The senator "wants to give everything away," says Bob Herman, a local businessman. "He wants to give $100,000 to immigrants to help them settle in. Our party changed a lot. I used to be a Democrat, now I vote for the man."

Mr. Herman says many farmers are wary of Sen. Wellstone, but as a big-city mayor, Mr. Coleman can't automatically count on their votes. "He did a lot for the city of St. Paul, but he's got a little work to do in agricultural communities like Albert Lea." While the local farm economy is fairly stable, "no one's getting ahead," and farmers often feel overlooked in politics. "Two-thirds of the population lives in the Twin Cities," Mr. Herman complains, an exaggeration that betrays an us-versus-them mentality that may prevent the Republicans from generating much enthusiasm among rural voters.

In Iowa, by contrast, no politician would dare overlook the farmers. The state's 90,000 farms produce crops and livestock valued at $12 billion annually-the lifeblood of Iowa's economy. All those farmers have helped send Tom Harkin to the Senate for 18 years, and, as chairman of the powerful Agriculture Committee, he's in the perfect position to repay them for their support.

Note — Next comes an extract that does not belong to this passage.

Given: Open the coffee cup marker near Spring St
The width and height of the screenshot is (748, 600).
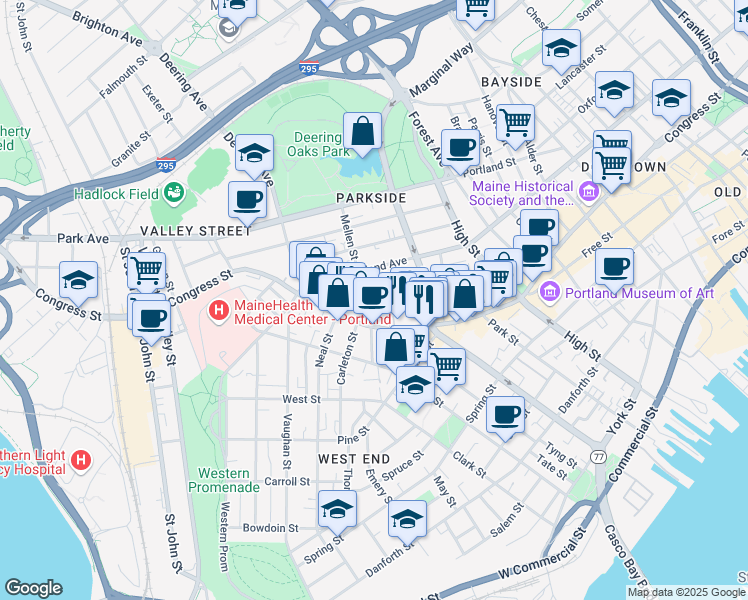Looking at the screenshot, I should tap(505, 418).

Still, Republicans see a chance to pick up this seat in a state that went for Al Gore by just 4,000 votes in the 2000 presidential race. The national party has anointed Greg Ganske, a moderate congressman first elected in 1994's "Republican Revolution" as its last, best hope to carry this swing state.

Unfortunately for Washington's power brokers, Bill Salier didn't seem to get that memo. The 33-year-old former Marine farms 300 acres just off Highway 65, near the northern Iowa town of Mason City. While the National Republican Senatorial Committee pretends Mr. Ganske is the only Republican in the race, Mr. Salier has been quietly shaking tens of thousands of hands around the state for nearly two years now. By his own reckoning, he's slept in his own bed just 14 nights since last Thanksgiving.

"The NRSC has no idea what's actually going on here in Iowa.... They're going with the conventional wisdom that we need to nominate a moderate against a liberal. That doesn't work. There's no incentive for Reagan Democrats to come back. There's no inspiration for independents. Elections follow when you lead on principle."

With his intense blue eyes, slightly graying buzz cut, and erect bearing, Mr. Salier looks like a Marine out of Central Casting. Still, it's clear that he's no professional politician. He's delivering his anti-establishment speech from the Formica-topped table in his pea-green kitchen while his mother stands nearby, peeling potatoes over the sink. Yet even in this odd setting, he articulates his conservative principles with passion, and some in Washington have begun to notice. Conservative groups like the NRA, Eagle Forum, Club for Growth, and Campaign for Working Families have all met with him recently, and some have toyed publicly with the idea of endorsing him.

Despite Mr. Salier's two years of almost non-stop campaigning, Edith Butler admits she doesn't know much about Mr. Salier. The small, older lady in a pink cardigan and mousy blond wig is on duty today at the Buggy Whip Antique Mall in Iowa Falls, about an hour south of Mason City. Highway 65 slices right through the picturesque little town with the decidedly '50s feel (no parking meters, no Starbucks, a wooden band shell that looms over the little public square).